Print the line that contains "The height and width of the screenshot is (636, 900).", then every line after it until the entries end, exactly as they read; do not include pictures.
*** Block opens ***
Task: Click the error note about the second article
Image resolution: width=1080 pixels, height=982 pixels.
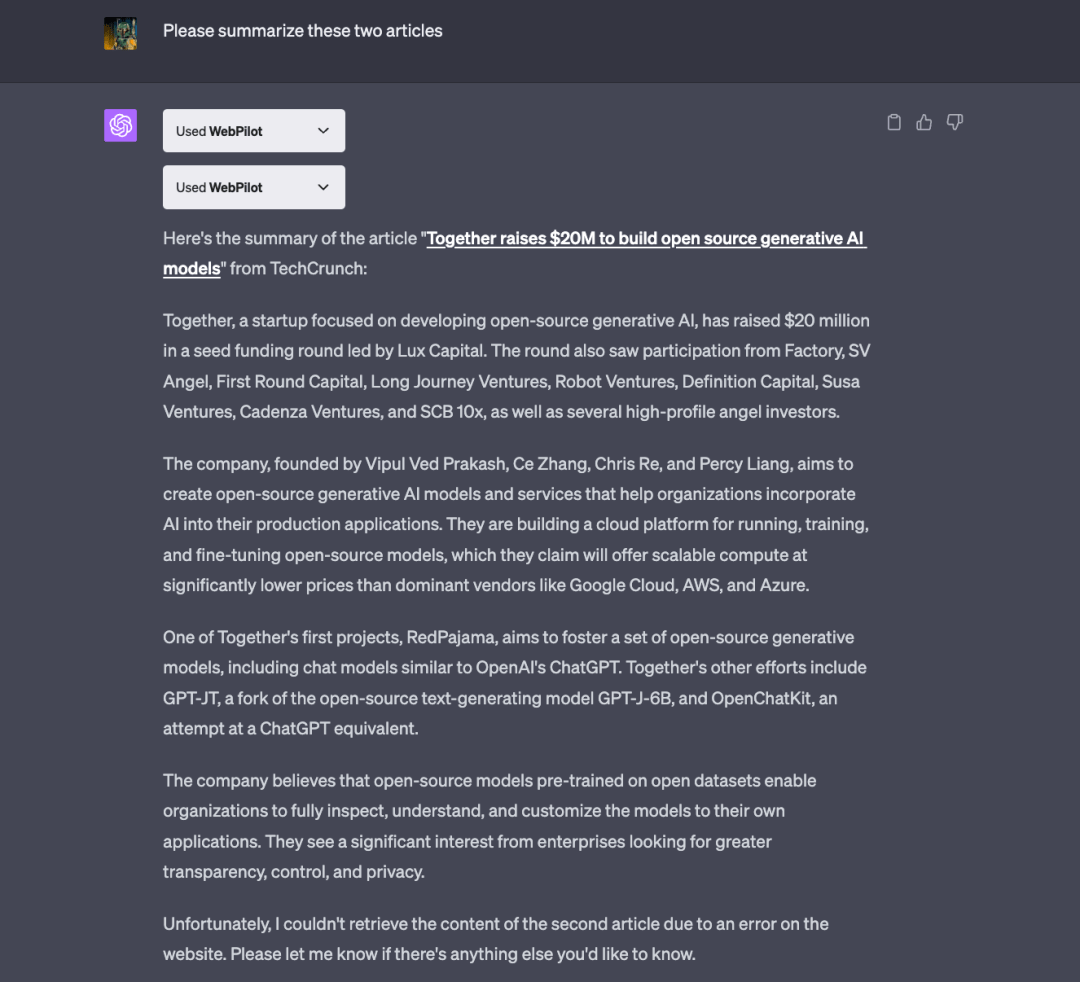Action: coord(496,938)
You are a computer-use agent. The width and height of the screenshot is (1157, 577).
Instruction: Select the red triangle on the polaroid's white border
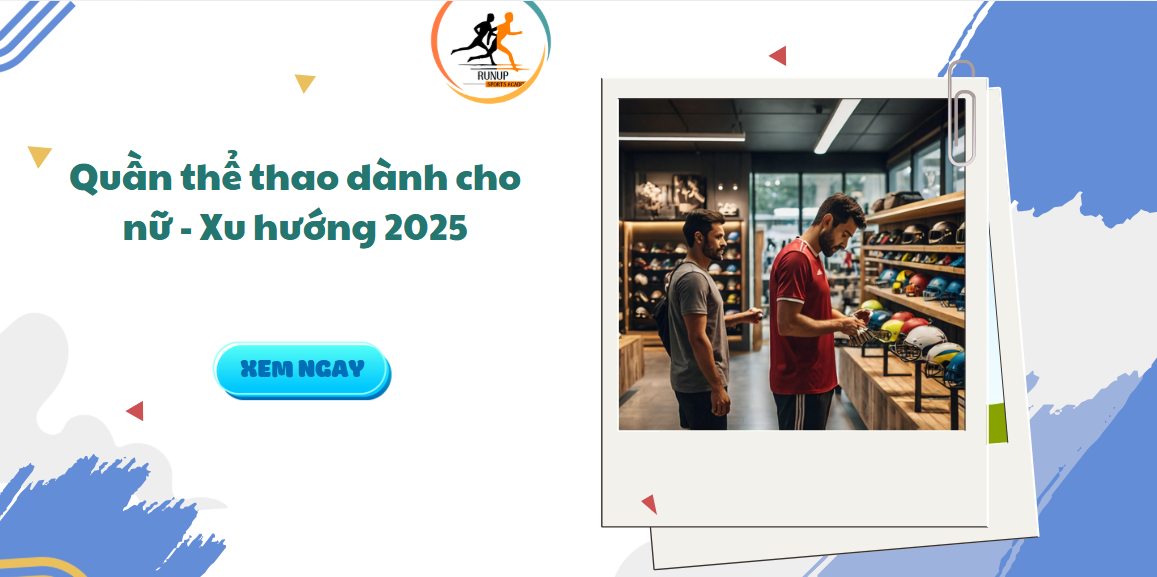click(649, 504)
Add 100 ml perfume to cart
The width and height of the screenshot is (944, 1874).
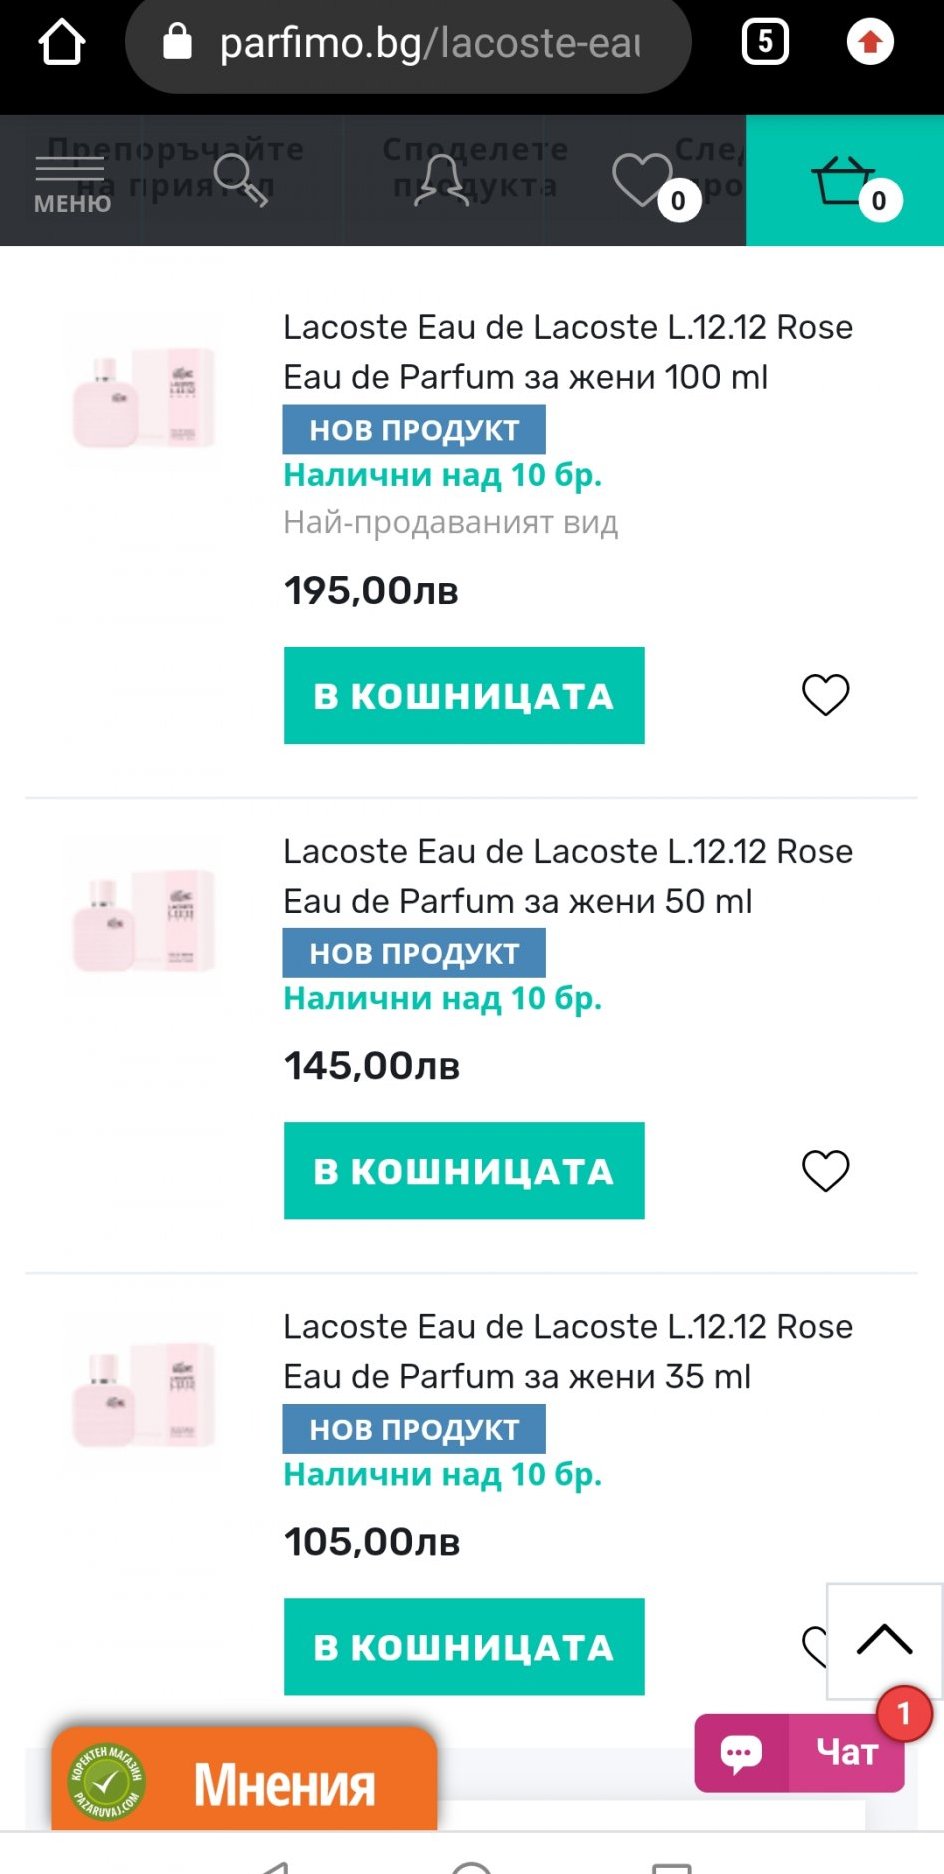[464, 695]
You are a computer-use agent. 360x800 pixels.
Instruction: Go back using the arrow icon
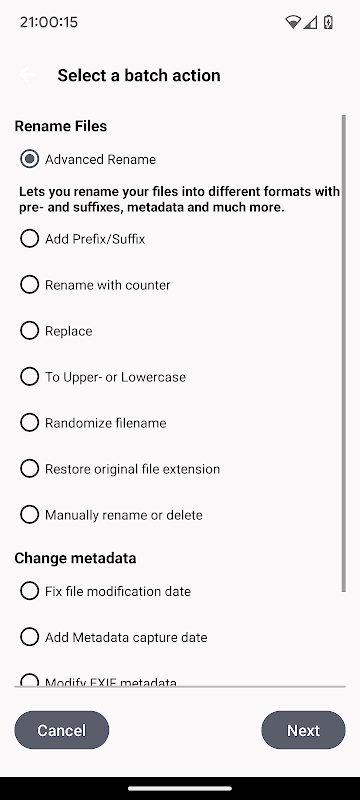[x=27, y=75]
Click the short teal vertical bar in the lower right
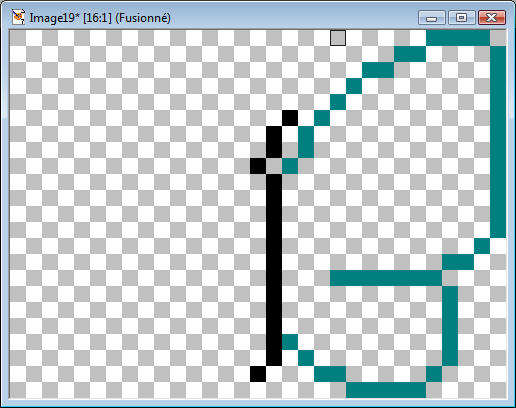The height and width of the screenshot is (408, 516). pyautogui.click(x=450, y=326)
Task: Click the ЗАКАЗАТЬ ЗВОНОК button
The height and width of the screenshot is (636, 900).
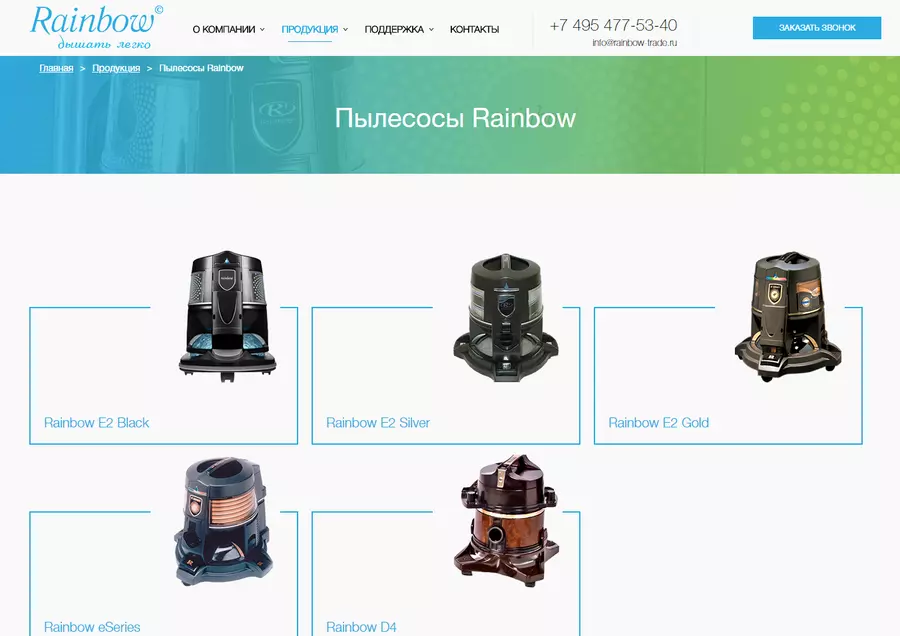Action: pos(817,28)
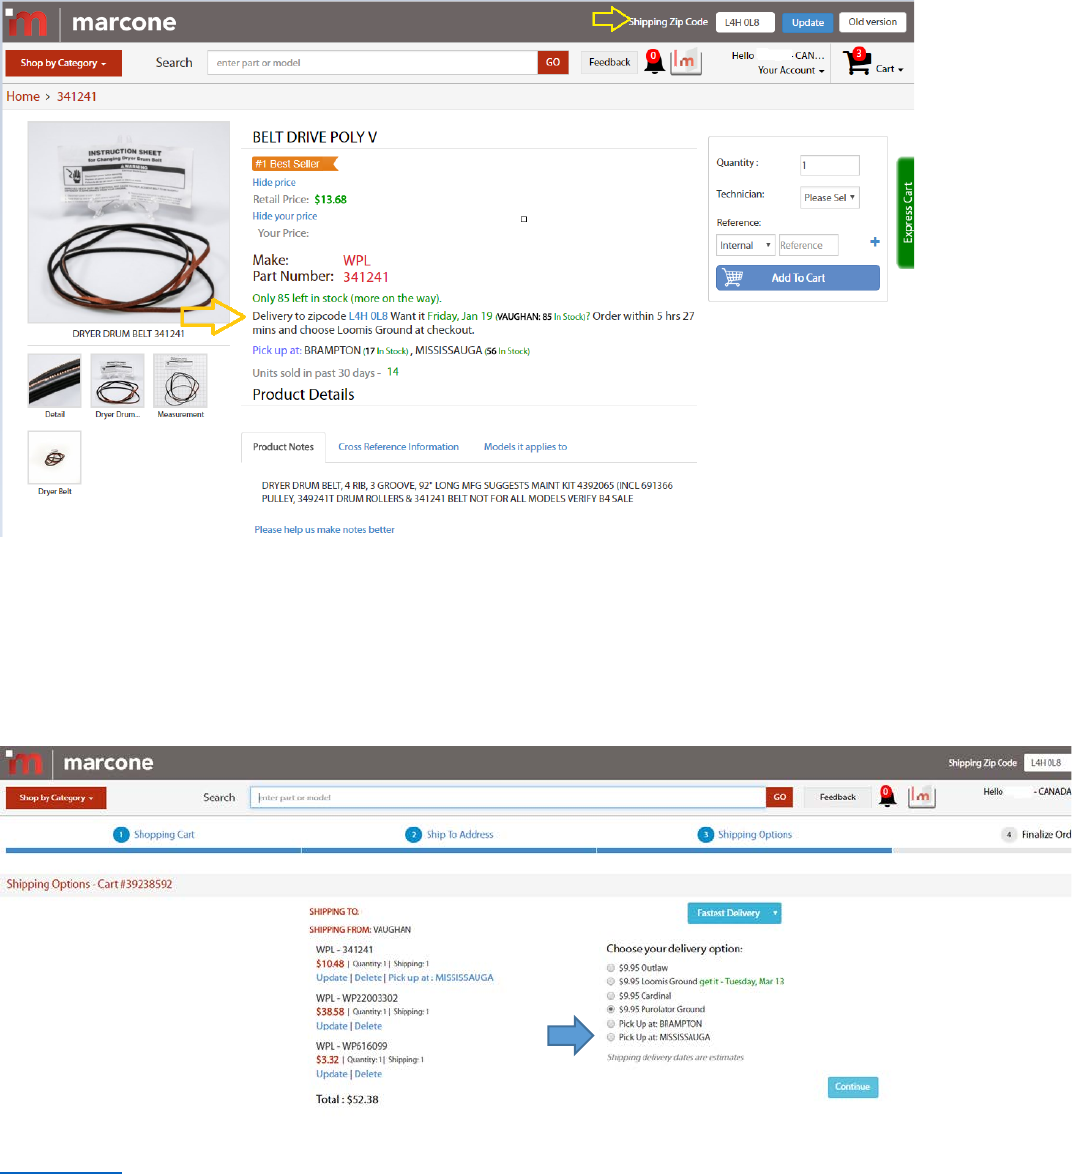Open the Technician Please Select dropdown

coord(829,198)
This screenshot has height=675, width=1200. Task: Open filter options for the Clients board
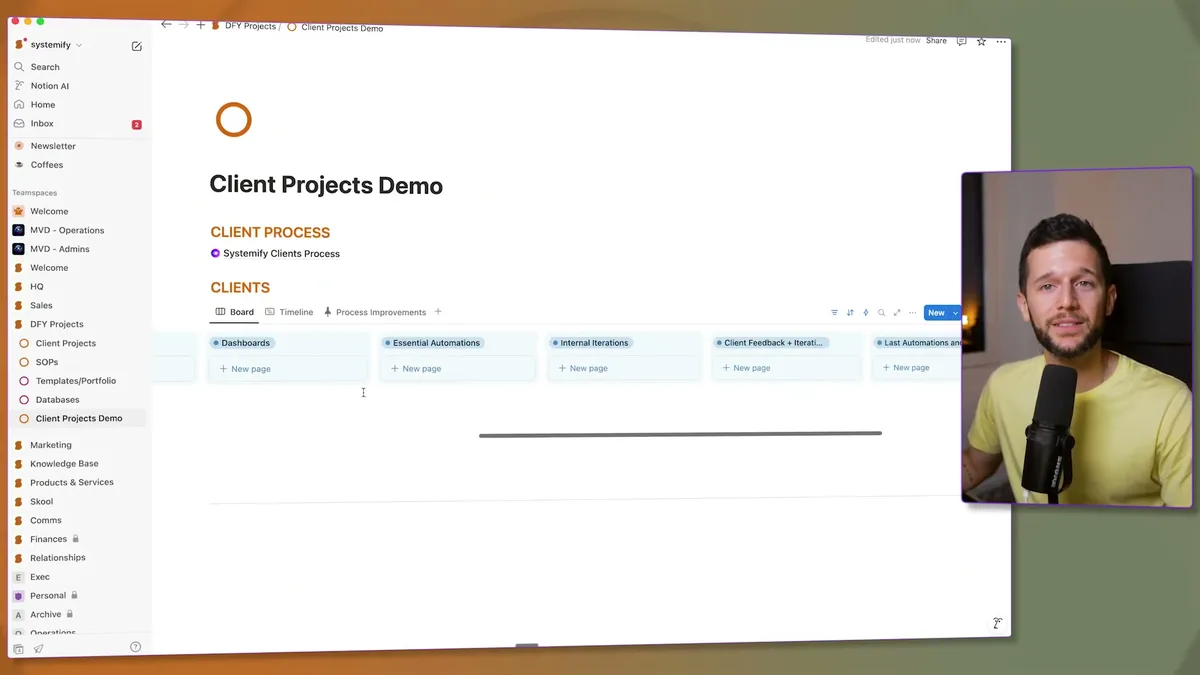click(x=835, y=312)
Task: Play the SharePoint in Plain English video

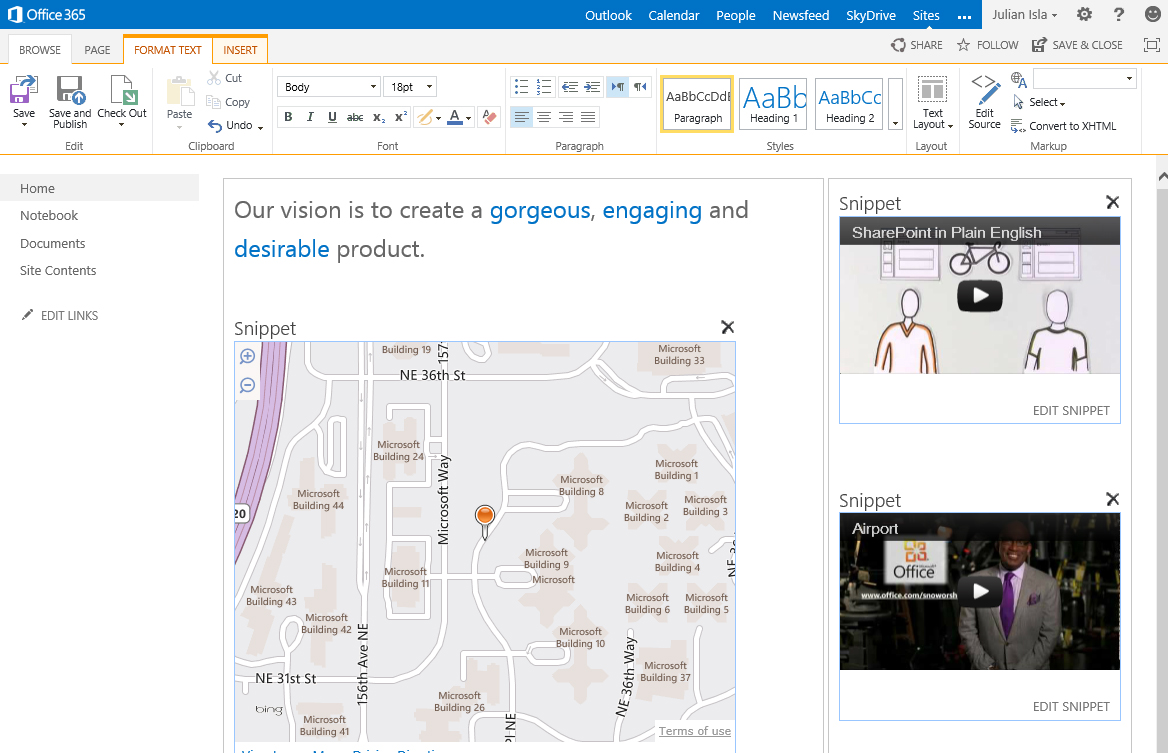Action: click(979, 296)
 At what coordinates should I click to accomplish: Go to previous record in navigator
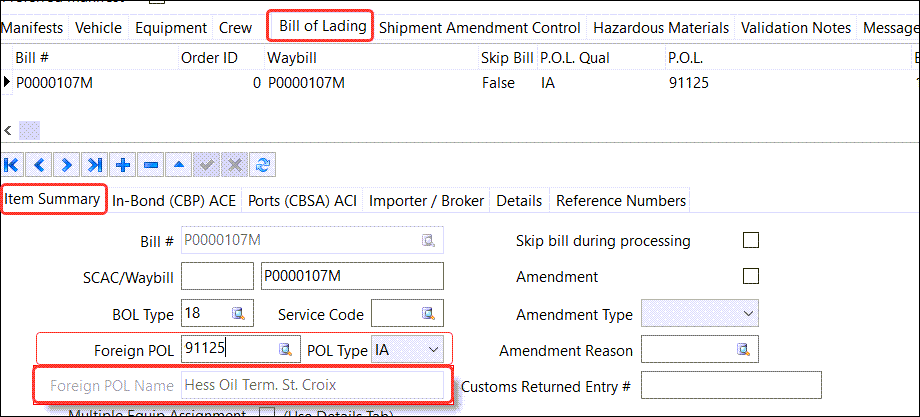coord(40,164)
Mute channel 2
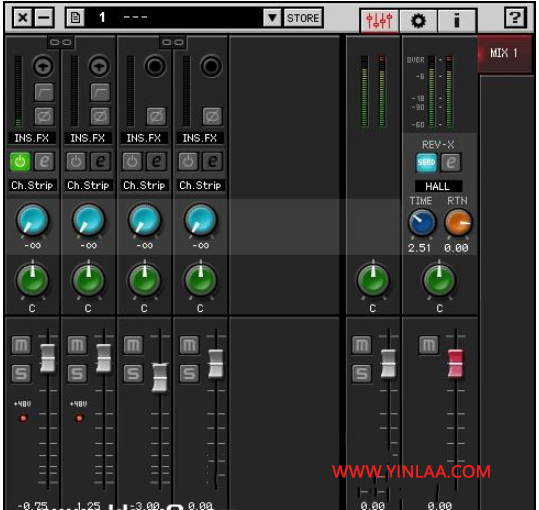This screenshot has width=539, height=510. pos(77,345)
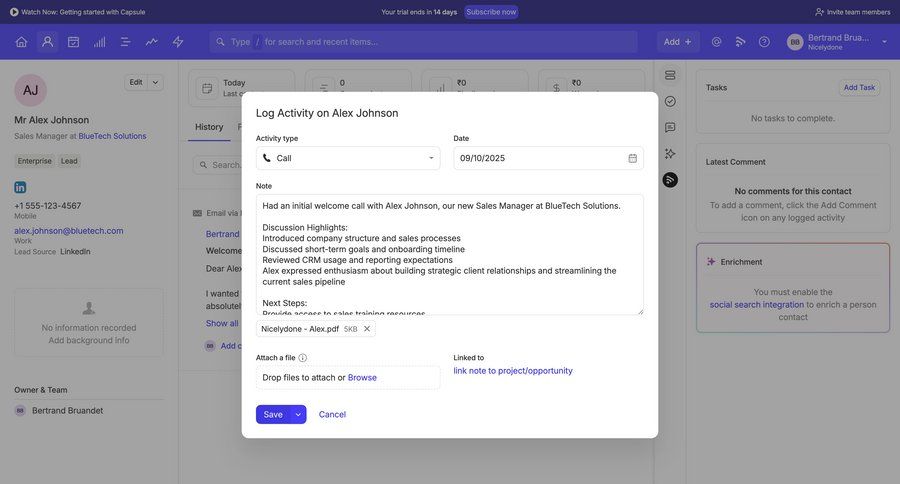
*** Block closes ***
[YOUR RESPONSE]
The height and width of the screenshot is (636, 900).
Action: pos(817,28)
Open the Technician Please Select dropdown

coord(829,198)
This screenshot has height=675, width=1200. Task: Open filter options for the Clients board
click(x=835, y=312)
Task: Play the SharePoint in Plain English video

Action: click(979, 296)
 At what coordinates should I click to accomplish: Go to previous record in navigator
coord(40,164)
Mute channel 2
This screenshot has width=539, height=510. pos(77,345)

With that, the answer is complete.